Er... thank you. I've never been congratulated on making something terrifying, but it was meant to be scary so I'll take it.
Speaking of supernatural stuff happening to basically everyone is the short story that molly made a diary on weaknesses and stuff as a kid about gribblies only children can remember canon to this quest?
 
So it's like every supernatural being has a low power AIP. Because that's the culture.
 
Anonymity Through Propriety

Thought it was in.
Also given the masquerade is far more light than in world of darkness. Almost no factions will just kill a normie just for knowing about the supernatural. Its more a general convenience thing on all sides thats been encouraged throughout the centuries by pretty much all groups for various reasons.
 
Are you a meteorologist who spotted one too many things and have this theory about how some outside force is affecting the weather and messing with models? Well you are about to get a slick partner with silver eyes who will either discredit you or convince you to write about how it's aliens.
To come back to this simple example, that doesn't really make sense.

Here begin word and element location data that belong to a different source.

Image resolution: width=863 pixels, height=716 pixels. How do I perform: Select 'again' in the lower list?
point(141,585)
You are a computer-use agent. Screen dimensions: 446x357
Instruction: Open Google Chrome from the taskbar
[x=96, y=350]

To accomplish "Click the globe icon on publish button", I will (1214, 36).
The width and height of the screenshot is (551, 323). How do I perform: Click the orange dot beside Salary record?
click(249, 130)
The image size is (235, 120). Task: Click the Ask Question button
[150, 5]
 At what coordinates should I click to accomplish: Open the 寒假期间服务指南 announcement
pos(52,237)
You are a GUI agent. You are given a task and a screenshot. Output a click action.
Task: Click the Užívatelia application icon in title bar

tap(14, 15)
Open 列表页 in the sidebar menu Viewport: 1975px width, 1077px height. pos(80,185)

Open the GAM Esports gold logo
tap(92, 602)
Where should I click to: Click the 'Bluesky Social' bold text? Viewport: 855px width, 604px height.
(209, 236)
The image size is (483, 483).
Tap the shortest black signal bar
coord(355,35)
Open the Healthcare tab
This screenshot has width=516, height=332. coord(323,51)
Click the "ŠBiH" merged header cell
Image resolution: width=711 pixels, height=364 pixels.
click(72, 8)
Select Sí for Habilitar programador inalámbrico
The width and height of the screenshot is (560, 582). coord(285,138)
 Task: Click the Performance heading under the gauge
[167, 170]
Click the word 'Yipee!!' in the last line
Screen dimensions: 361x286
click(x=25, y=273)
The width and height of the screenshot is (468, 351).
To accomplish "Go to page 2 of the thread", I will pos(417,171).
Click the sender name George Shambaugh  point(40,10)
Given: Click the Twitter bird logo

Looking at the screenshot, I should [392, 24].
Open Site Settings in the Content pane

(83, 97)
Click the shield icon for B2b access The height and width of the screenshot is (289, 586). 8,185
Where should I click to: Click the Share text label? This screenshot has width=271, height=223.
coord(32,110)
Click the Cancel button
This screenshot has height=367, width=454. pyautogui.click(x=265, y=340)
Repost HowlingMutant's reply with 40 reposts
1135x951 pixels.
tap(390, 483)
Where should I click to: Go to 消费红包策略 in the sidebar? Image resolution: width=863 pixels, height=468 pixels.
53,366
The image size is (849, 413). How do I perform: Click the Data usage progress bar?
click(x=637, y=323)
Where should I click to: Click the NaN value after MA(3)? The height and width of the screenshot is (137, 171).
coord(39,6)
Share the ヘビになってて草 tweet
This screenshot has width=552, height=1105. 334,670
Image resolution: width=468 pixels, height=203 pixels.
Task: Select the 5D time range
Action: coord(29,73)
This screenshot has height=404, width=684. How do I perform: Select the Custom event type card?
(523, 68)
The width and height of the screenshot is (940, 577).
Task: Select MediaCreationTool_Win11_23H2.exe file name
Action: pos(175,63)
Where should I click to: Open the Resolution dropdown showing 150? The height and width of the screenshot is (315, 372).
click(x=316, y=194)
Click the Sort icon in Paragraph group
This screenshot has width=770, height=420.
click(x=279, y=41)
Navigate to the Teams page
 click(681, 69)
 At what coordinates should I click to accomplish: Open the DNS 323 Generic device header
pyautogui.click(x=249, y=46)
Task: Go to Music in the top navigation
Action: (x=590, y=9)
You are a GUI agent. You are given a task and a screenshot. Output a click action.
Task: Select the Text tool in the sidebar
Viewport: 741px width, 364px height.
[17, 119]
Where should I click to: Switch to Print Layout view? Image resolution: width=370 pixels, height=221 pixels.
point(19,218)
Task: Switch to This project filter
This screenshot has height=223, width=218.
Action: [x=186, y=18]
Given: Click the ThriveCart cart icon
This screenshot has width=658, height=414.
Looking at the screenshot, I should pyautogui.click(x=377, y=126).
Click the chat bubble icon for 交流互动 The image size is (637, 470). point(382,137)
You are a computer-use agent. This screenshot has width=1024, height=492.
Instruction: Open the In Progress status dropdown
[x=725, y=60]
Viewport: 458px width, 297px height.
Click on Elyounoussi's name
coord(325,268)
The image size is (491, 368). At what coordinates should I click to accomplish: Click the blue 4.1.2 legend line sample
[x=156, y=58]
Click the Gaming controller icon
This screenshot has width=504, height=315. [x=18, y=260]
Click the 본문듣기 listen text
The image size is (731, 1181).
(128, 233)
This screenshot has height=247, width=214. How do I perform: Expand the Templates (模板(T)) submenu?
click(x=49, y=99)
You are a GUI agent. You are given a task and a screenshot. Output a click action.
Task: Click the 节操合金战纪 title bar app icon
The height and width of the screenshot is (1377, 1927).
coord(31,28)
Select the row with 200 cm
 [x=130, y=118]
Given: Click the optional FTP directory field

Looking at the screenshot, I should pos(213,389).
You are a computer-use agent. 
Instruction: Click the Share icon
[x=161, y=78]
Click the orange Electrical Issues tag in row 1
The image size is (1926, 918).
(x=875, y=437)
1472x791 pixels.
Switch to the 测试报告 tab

There have always been external forces acting on the weather, during the entire history of mankind in which our understanding of meteorology has developed.

Since the first tribal elders have started to guess if this will be a mild winter or a hard one.
And the answer has always been that, besides what we would call mundane influences, the relative strength of Summer and Winter fighting and plotting against each other also plays into the answer to this question.

The thing in this world is not that supernatural forces are affecting established and studied patters, but that these patterns have never been what we would call normal.
Sure, spontaneous changes would still be noticeable as weird, like a god or wizard or greater Fey altering the weather locally, but the big changes are the new normal.

And I don't expect you to think up a world in which that has always been the case, because that goes far beyond the scope of this quest.
For example the little ice age in the 13th/14th Century. Would that have happened if Mab still kept the seat of the Lady of Winter free at that time, deliberately weakening Winter for her daughter's sake?
Wouldn't a warm-time have made more sense in the context of that?
I wouldn't even want to try to trace all the changes this would have caused, that would be a work for ages, I just want to explain why I think that a masquerade, voluntary and organic or not, does not mean the world should be as ours but with supernaturals in it.